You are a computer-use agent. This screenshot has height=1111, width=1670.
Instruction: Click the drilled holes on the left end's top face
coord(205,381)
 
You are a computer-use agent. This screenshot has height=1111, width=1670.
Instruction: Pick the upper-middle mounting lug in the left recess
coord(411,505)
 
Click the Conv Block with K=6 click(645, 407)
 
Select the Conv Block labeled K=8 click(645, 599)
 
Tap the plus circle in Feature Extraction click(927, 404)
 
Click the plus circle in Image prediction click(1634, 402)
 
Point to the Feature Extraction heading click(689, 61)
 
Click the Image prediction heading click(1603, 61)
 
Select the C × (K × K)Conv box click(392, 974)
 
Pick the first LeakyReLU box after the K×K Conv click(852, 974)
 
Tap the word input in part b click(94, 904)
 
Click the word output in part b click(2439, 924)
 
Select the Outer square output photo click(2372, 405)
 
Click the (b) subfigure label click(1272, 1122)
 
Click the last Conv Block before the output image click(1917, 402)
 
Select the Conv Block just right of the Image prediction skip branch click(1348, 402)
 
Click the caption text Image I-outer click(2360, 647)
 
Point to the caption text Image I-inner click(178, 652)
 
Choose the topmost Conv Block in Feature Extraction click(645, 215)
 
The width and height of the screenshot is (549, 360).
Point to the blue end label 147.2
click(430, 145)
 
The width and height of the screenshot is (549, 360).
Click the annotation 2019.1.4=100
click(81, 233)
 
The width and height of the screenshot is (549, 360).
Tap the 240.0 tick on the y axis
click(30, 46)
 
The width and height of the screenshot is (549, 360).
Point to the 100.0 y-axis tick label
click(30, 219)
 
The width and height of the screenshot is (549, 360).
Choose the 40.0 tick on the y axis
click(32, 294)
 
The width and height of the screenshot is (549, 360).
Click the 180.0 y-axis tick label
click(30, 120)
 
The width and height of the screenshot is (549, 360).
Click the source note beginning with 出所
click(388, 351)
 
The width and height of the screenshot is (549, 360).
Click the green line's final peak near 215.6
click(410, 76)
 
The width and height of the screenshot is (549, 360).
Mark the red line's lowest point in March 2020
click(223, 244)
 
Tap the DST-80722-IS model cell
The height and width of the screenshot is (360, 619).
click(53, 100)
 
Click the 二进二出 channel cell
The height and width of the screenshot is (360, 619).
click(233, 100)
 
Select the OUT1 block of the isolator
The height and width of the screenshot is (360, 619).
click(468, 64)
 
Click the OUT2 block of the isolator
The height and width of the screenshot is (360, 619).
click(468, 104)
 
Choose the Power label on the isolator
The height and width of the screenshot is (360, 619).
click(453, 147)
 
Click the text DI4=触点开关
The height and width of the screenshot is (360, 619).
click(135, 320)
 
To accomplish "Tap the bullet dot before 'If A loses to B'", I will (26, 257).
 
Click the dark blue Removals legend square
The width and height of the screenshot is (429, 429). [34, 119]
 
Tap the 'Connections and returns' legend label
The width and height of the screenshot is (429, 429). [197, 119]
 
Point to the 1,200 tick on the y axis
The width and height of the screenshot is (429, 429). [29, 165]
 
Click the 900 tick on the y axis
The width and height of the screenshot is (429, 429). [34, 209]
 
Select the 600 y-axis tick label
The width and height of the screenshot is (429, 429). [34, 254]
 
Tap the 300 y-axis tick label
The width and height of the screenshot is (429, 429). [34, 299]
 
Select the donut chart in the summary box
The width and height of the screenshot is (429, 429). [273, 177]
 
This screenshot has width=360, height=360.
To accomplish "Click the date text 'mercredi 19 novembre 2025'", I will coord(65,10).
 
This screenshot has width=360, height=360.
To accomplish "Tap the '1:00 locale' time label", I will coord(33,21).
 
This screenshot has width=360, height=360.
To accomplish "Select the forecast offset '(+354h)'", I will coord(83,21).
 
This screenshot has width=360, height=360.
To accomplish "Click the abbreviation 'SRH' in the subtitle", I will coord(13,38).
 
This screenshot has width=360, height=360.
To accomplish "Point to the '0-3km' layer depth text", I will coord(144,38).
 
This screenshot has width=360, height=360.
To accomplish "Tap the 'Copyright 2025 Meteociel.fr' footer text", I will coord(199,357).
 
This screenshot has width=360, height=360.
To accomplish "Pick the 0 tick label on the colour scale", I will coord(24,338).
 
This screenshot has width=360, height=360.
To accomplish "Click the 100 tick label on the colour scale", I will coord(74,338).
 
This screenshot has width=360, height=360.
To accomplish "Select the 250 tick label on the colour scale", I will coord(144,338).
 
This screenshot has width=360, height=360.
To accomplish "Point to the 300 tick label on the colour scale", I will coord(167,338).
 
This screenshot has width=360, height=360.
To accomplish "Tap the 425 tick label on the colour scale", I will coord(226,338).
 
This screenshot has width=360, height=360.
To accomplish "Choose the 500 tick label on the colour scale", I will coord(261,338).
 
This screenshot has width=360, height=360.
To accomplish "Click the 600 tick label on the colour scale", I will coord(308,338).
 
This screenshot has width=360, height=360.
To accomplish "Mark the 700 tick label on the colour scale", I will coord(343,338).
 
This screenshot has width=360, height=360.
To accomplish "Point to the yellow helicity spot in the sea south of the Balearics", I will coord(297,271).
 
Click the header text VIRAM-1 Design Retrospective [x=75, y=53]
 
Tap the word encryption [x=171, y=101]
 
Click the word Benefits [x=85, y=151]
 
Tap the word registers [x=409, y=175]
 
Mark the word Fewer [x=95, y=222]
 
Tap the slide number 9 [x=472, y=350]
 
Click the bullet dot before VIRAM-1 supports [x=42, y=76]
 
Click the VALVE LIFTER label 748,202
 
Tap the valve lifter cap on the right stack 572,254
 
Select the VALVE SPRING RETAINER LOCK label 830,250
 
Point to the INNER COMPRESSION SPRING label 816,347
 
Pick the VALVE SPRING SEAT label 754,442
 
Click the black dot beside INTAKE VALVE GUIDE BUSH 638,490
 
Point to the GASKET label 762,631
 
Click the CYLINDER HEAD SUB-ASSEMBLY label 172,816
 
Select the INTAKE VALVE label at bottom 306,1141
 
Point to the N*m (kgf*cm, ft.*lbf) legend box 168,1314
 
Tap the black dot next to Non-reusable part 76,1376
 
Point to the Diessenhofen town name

Exercise description:
Could you add 11 to every coordinate in the answers and write out the stretch from the start of the entries through the line containing "Click the plus" again, with each request kept as it is, and nothing else?

Response to this exercise:
You are a computer-use agent. This screenshot has height=1111, width=1670.
Instruction: Click the drilled holes on the left end's top face
coord(216,392)
 
You are a computer-use agent. This screenshot has height=1111, width=1670.
Instruction: Pick the upper-middle mounting lug in the left recess
coord(422,516)
 
Click the Conv Block with K=6 click(656, 418)
 
Select the Conv Block labeled K=8 click(656, 610)
 
Tap the plus circle in Feature Extraction click(938, 415)
 
Click the plus circle in Image prediction click(1645, 413)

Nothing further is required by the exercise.